Re-reading the text, I realize that R-sub-T needs to be higher; it just looks so unfamiliar! Any suggestion for a good value?

The C's shown could be consolidated into a single one to ground
So one C from the collectors of Q10/Q12 to ground?

Samuel
 
Yeah one C to ground.

You might want to run a little more current through the output buffer section, and for wideband op the r's could be a hair smaller, but otherwise there isn't anything wrong with those values that I can see. Beware of sims with i sources that the simulator assumes have been on forever before the supply rails come up, but if both are assumed on before the sim starts things should be o.k.

I don't think R sub T need be higher. The output quiescent I will be the same as the current source I for the assumption of perfectly matched transistors. You will want some R there for thermal considerations---15 ohms sounds o.k. to me, depending on the transistors.

Don't go for a whole bunch of closed-loop gain as the offset voltage mentioned will throw you towards the rail. Gains of ~10 ought to be fine though. What transistors are you using?

Maybe I'll throw something like this into sim at some point time permitting.
 
from Brad:
One thing to note: as such without a lot of massaging of the device geometries the PNP and NPN parts don't cancel their Vbe's very well, so there will be an appreciable d.c. offset. I don't know how the makers of the real ICs deal with this---probably with (a) little offset R('s) in the common-collector input device emitter(s).
FWIW: Obviously, that DC-shift can sometimes just be ignored. Say when an amp has (closed loop) gain above unity, the output doesn't mind the input lives one or a few Vbe's above the mid-supply point of the output.

Regards,

Peter
 
Agreed---after all Tamas gets by with a whole Vbe---cap coupling solves a multitude of problems for audio apps.

OTOH, as they say, there's no capacitor like no capacitor.

I would still like to know how the comlinear-type topology gets rid of the offset though. I know AD actually just use diodes out of the same transistors to bias with, at least according to their simplified schematics, as opposed to e-followers. But that takes the n.i. input Z down a bunch.
 
Hi Brad,

Fully agreed, the DC-shift can be kept, but you'll need a cap. Luckily it can be a film-cap because of the relatively Hi-Z of the n.i. input.

FWIW (& still not answering your comlinear-type topology question :cry: ) is this:
how about a diff-in, diff-out version of the Gainbloak ? The circuit is simple, so easily duplicated for fully balanced.
(Simplest incarnation would be double single-ended iso of 'true' balanced, but it'll just work I think)
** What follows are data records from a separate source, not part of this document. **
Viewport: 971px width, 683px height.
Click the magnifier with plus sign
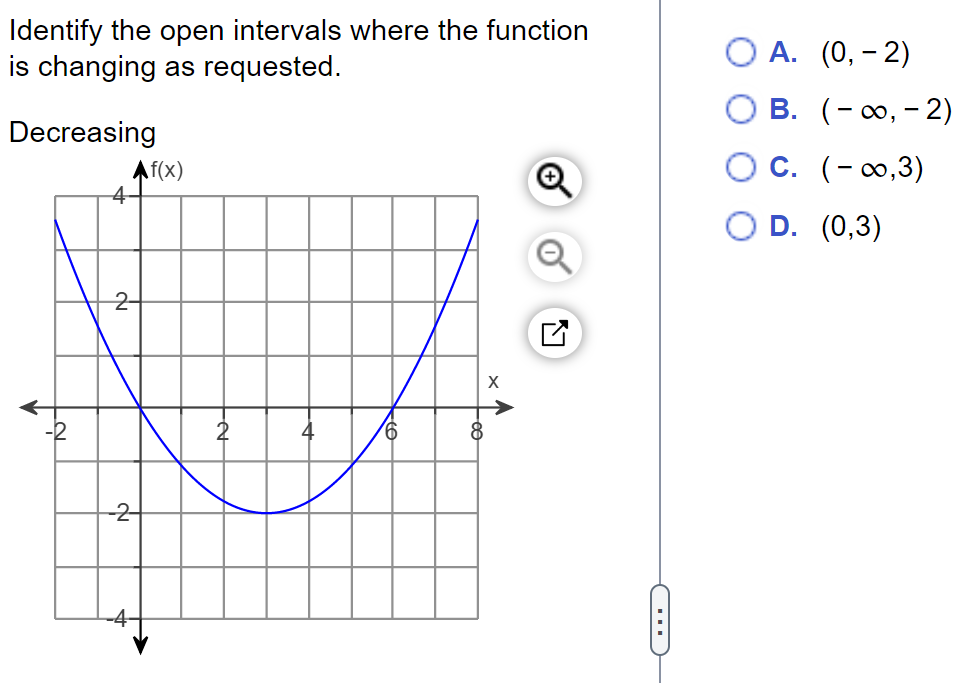click(x=554, y=181)
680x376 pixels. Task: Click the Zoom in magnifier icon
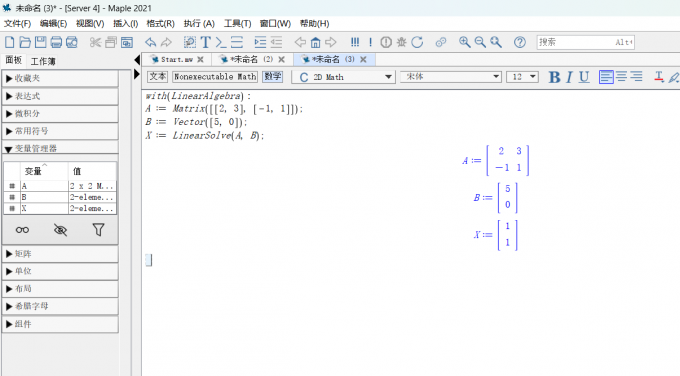[x=464, y=42]
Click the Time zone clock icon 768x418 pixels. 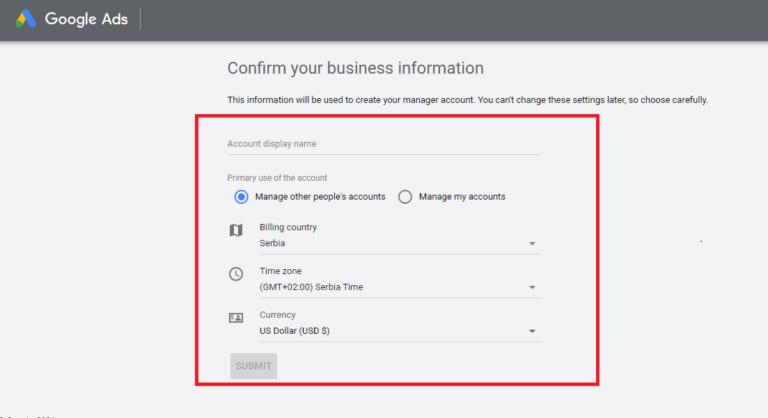tap(236, 274)
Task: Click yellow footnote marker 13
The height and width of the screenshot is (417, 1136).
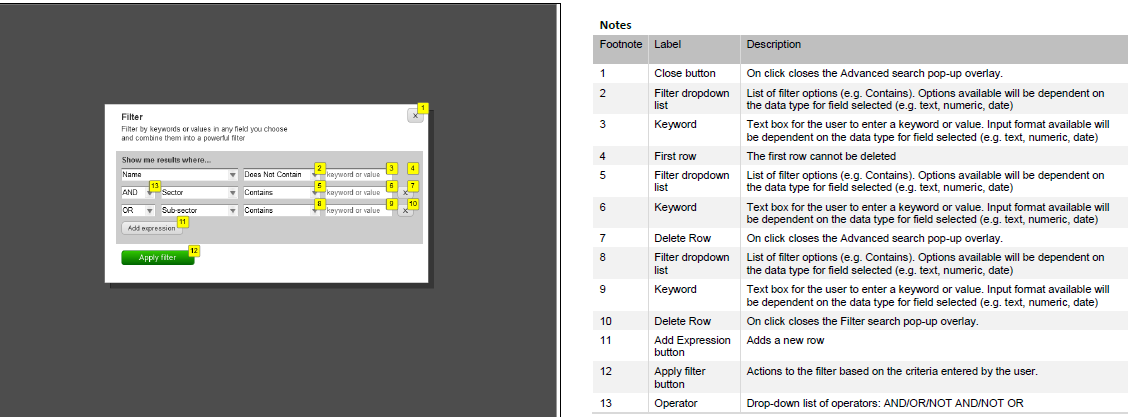Action: tap(154, 186)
Using TXs for in and out, these can simply live at different voltages above ground
(the sec of the input-TX and the prim of the output-TX).
No cap needed anywhere, if I'm right.
But OK, there are TXs now.

Regards,

Peter
 
I think what I would do would be to insert a diode-connected transistor or maybe a few in parallel in the feedback network to the input emitter. Drive a current from above and sink it out below. So you wind up with this tracking Vbe with low impedance---adjust the bias current for the same current density as the input device in the case of the multiple paralleled devices. Maybe even bypass with a small C across for the highest frequencies.

But this is significant complexity---two current sources and one or more diode-connected bias transistors. You could just preface the existing amp with a PNP e-follower and nearly get there, except for the same NPN PNP offset issue. This would add another series noise generator as well.